▶ **Exercise input**
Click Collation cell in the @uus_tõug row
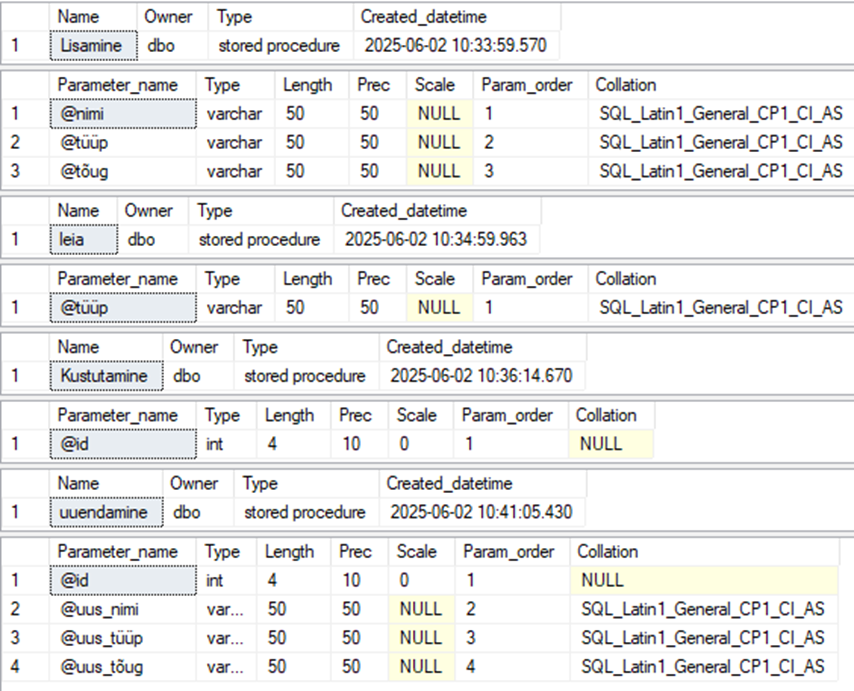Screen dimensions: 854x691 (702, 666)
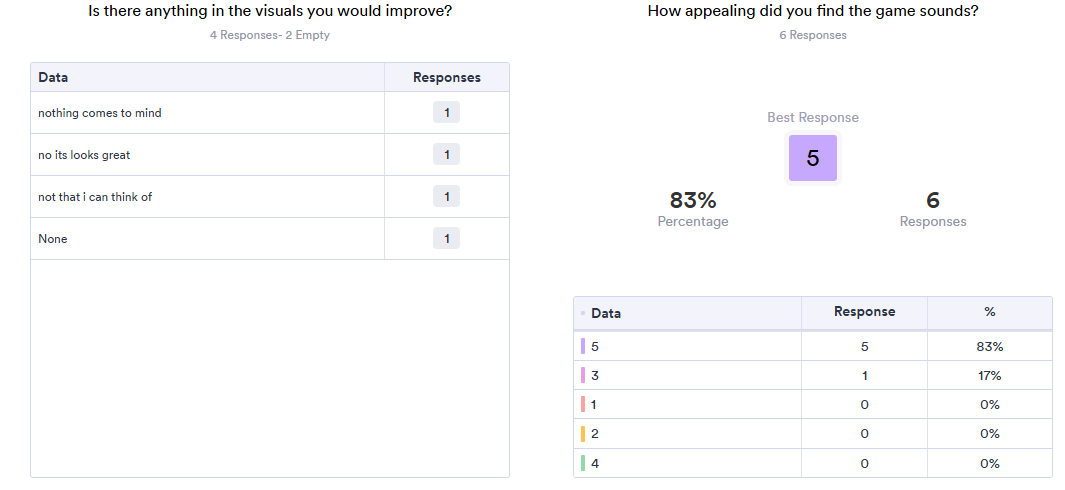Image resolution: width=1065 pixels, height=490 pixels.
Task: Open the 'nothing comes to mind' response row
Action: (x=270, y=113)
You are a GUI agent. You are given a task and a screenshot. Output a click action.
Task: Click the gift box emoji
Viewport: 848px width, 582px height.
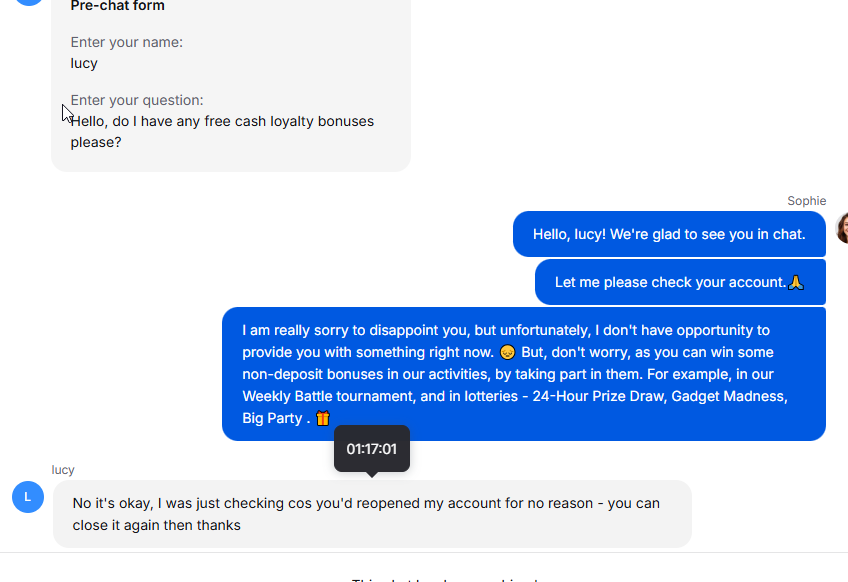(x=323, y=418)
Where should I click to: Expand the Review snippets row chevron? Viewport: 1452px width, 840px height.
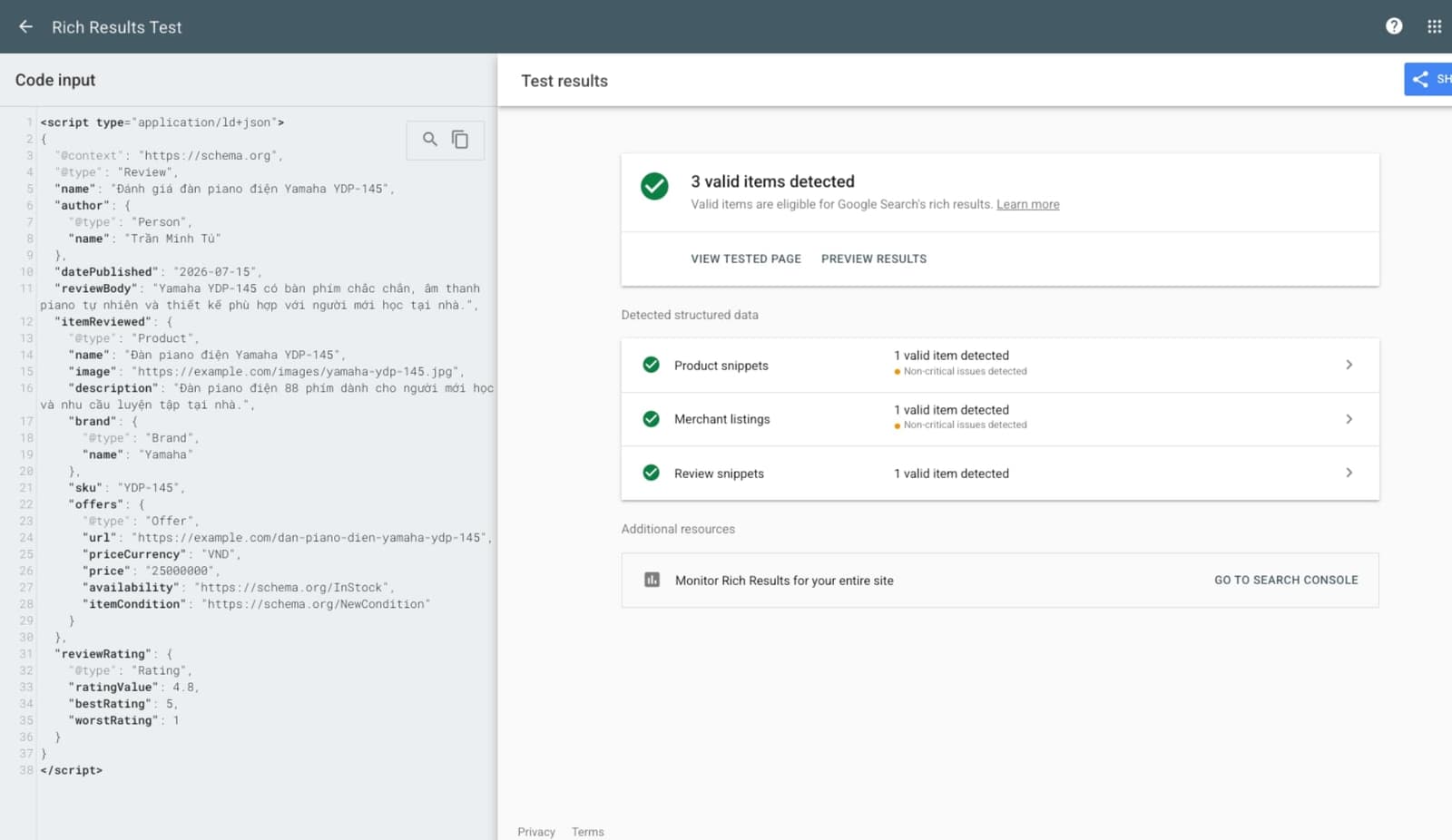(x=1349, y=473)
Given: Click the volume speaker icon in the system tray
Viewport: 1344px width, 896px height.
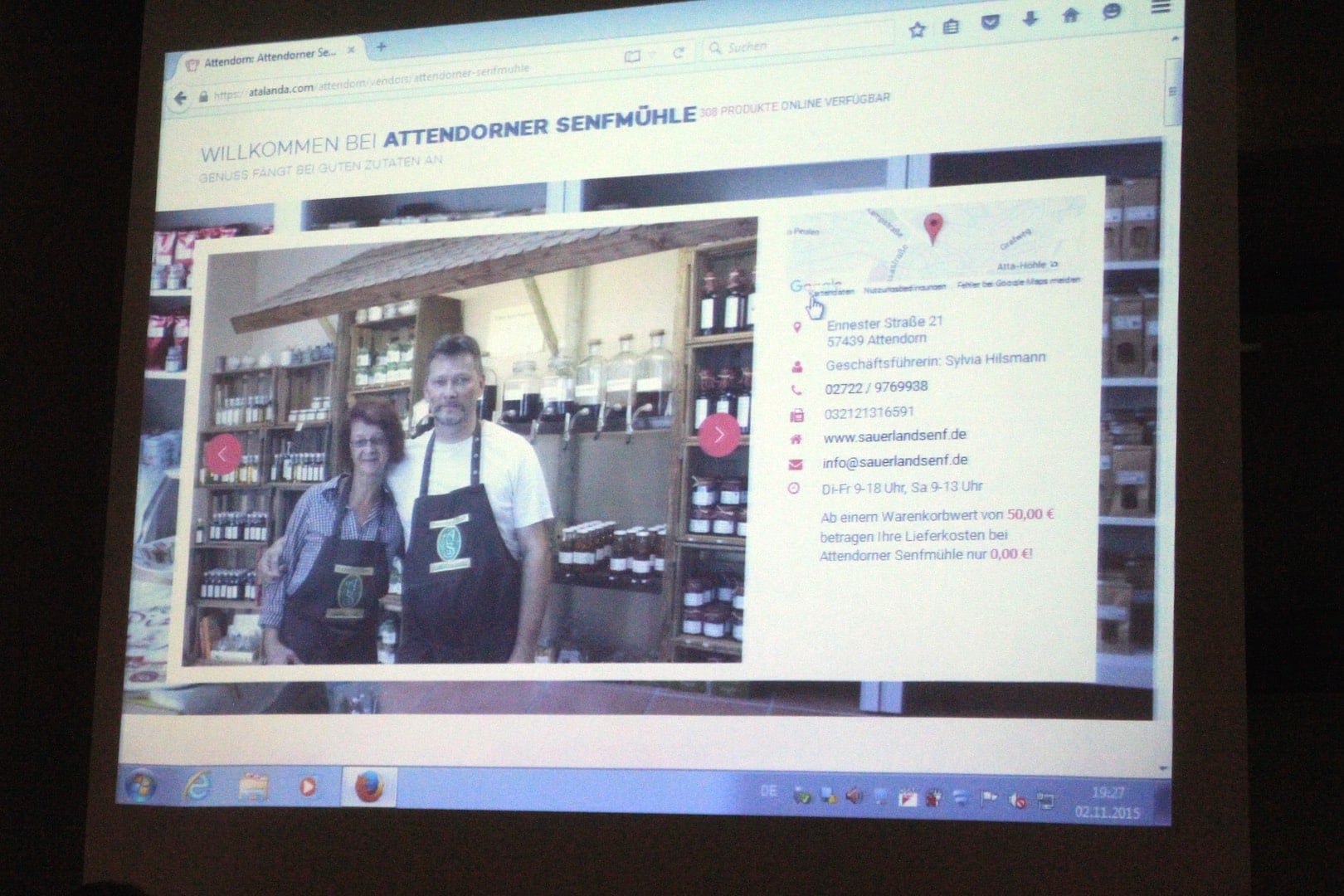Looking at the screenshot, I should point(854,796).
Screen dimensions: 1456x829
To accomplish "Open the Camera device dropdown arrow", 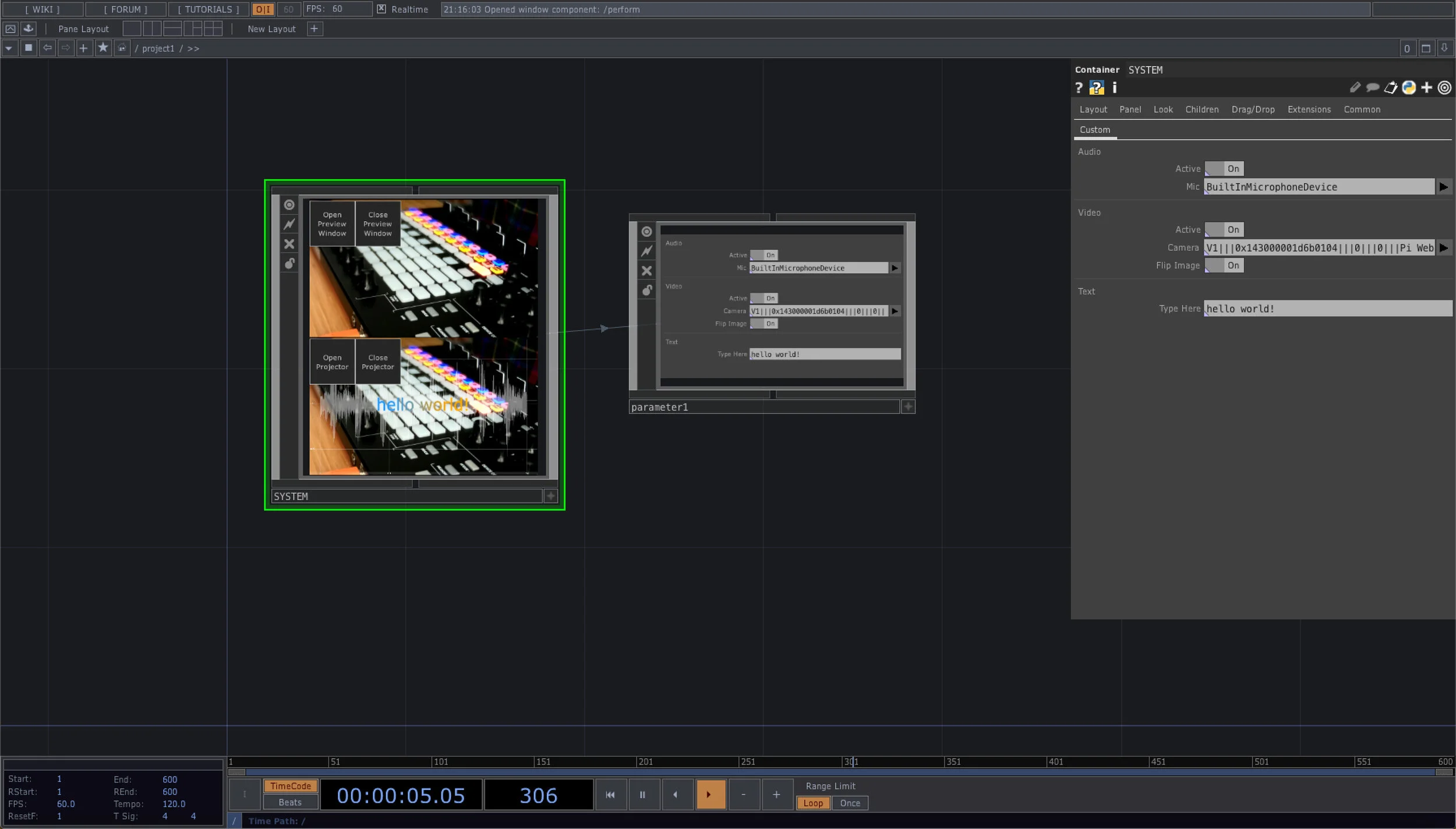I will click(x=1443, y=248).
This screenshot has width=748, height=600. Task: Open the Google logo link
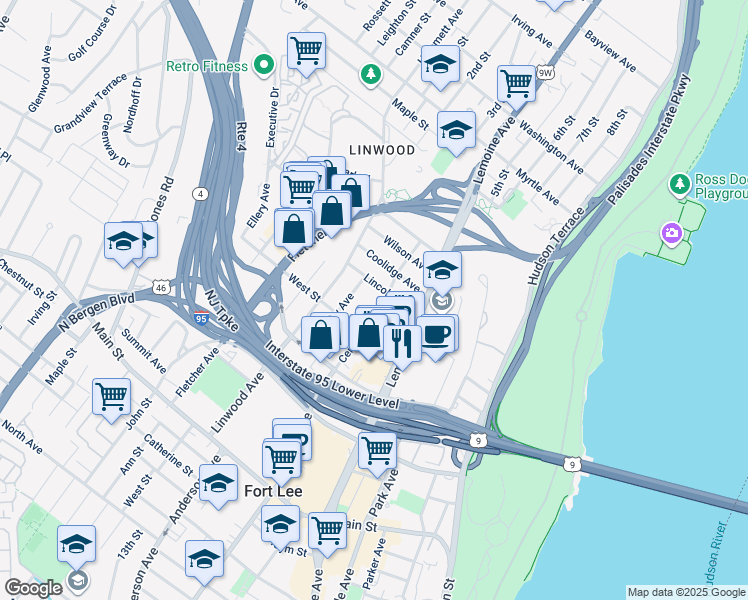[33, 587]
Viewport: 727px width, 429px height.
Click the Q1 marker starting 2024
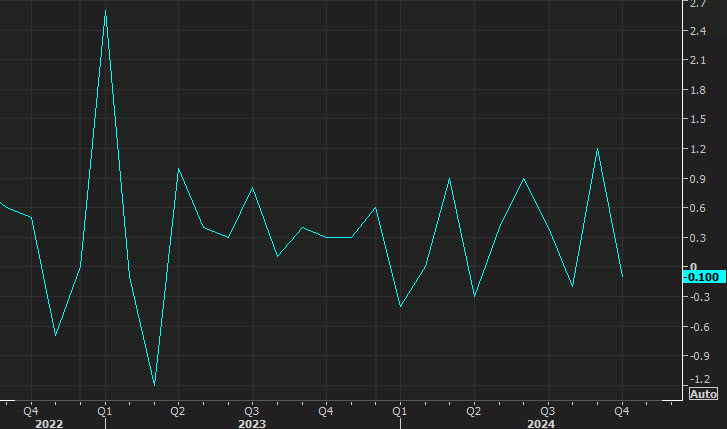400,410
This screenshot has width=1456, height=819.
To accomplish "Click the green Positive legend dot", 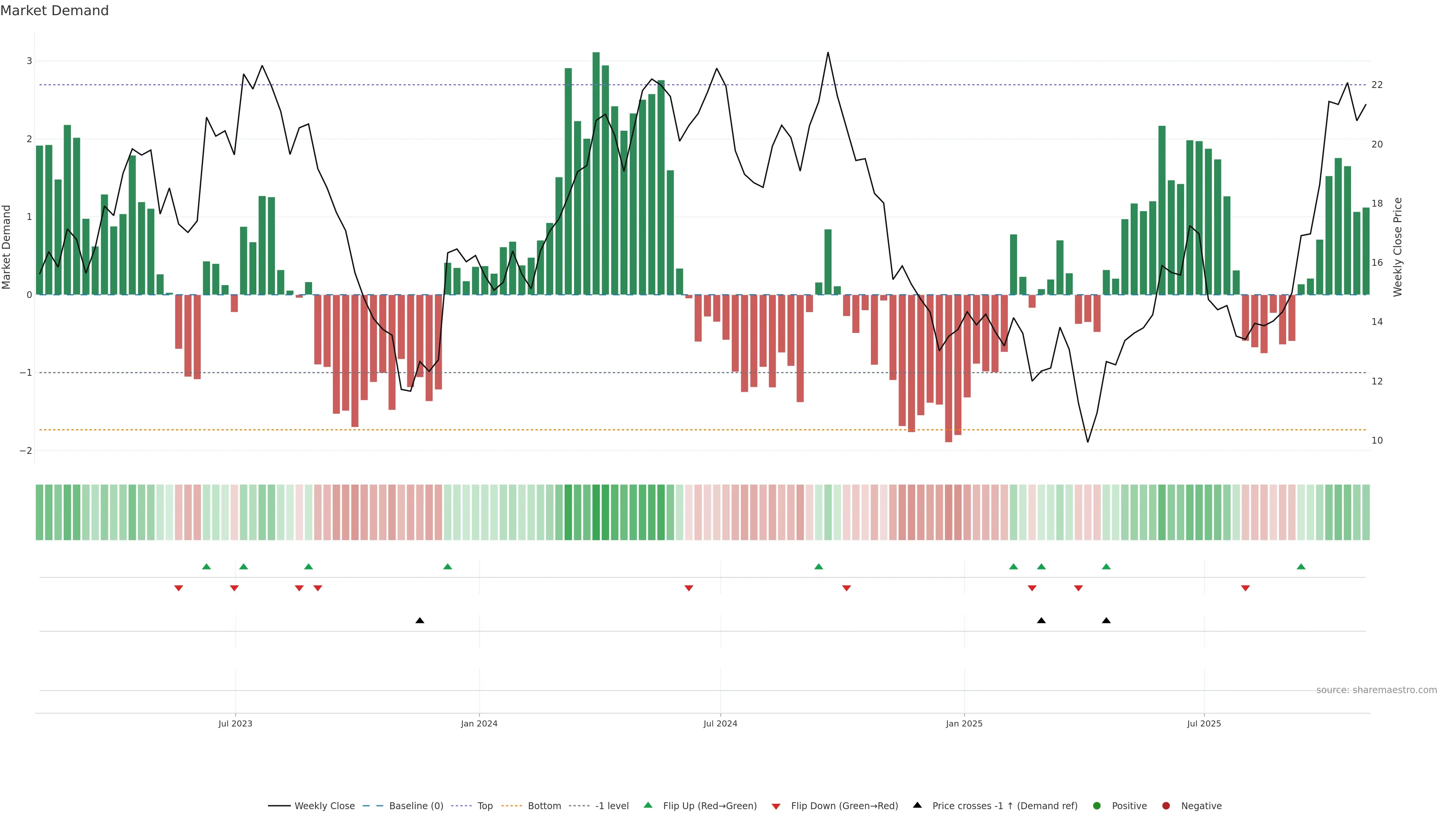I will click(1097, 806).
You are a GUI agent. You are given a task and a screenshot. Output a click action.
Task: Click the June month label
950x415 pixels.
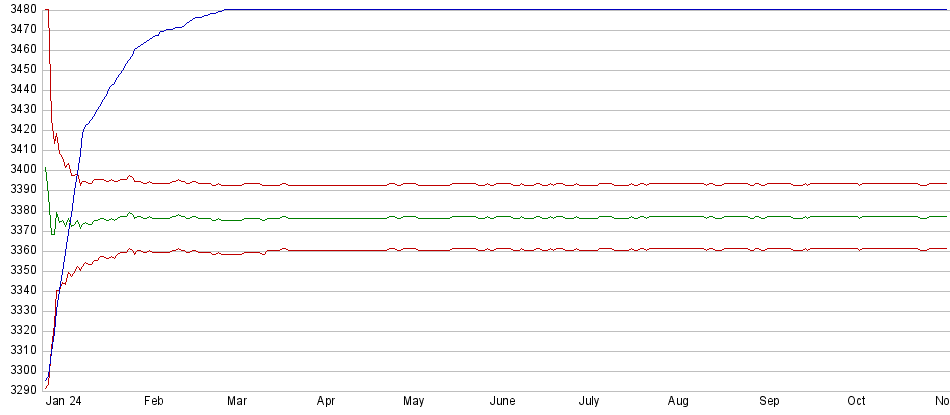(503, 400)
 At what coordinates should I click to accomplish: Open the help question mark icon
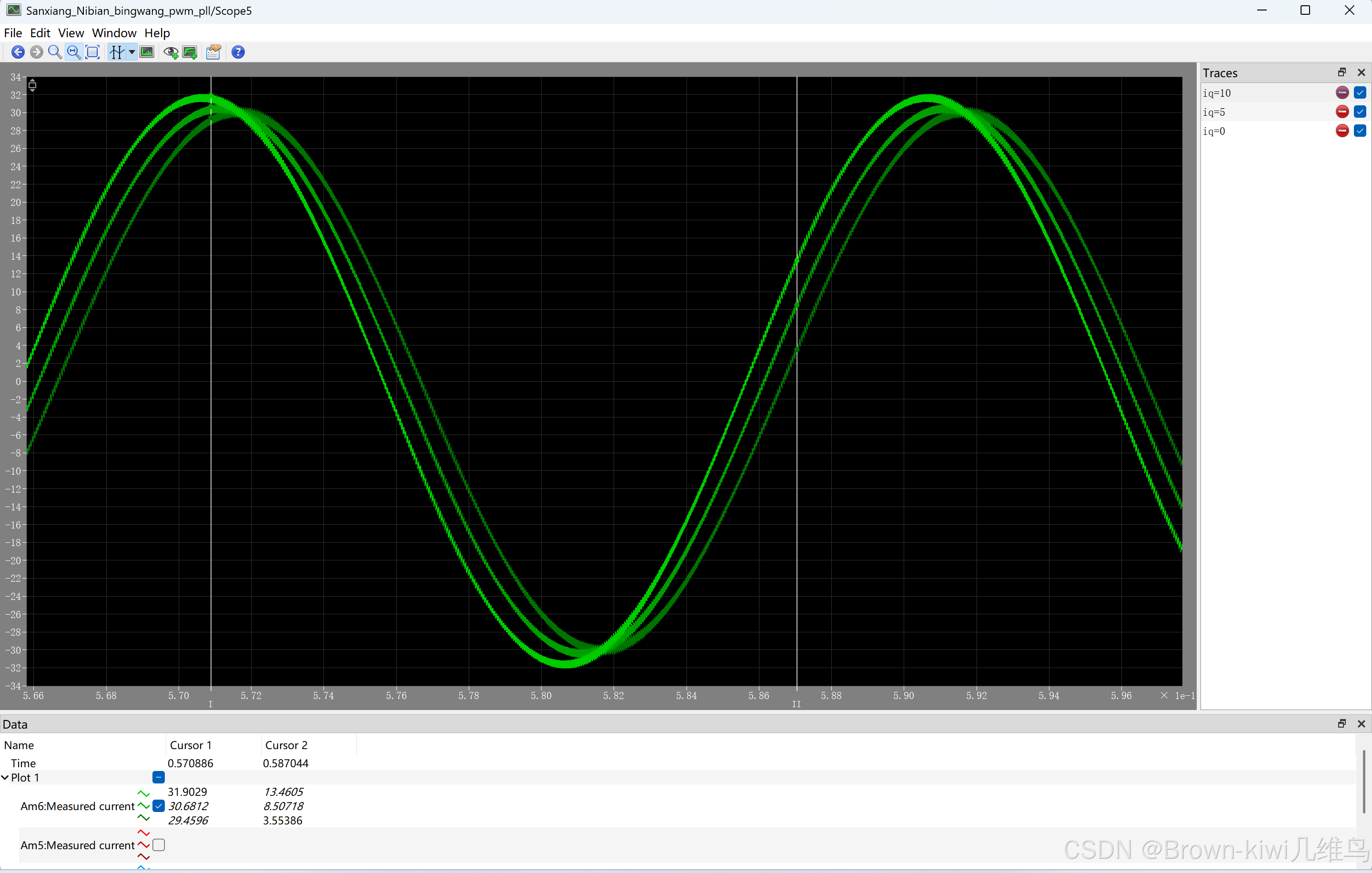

▶ **What the task requires**
Copy the records from the first line through the line containing "(x=323, y=418)", including that line, and leave the pictures out.

▶ **Answer to the problem**
Click Collation cell in the @uus_tõug row
Screen dimensions: 854x691 (702, 666)
Image resolution: width=1065 pixels, height=490 pixels.
Task: Open the 'nothing comes to mind' response row
Action: (x=270, y=113)
You are a GUI agent. You are given a task and a screenshot. Output a click action.
Task: Click the gift box emoji
Viewport: 848px width, 582px height.
(x=323, y=418)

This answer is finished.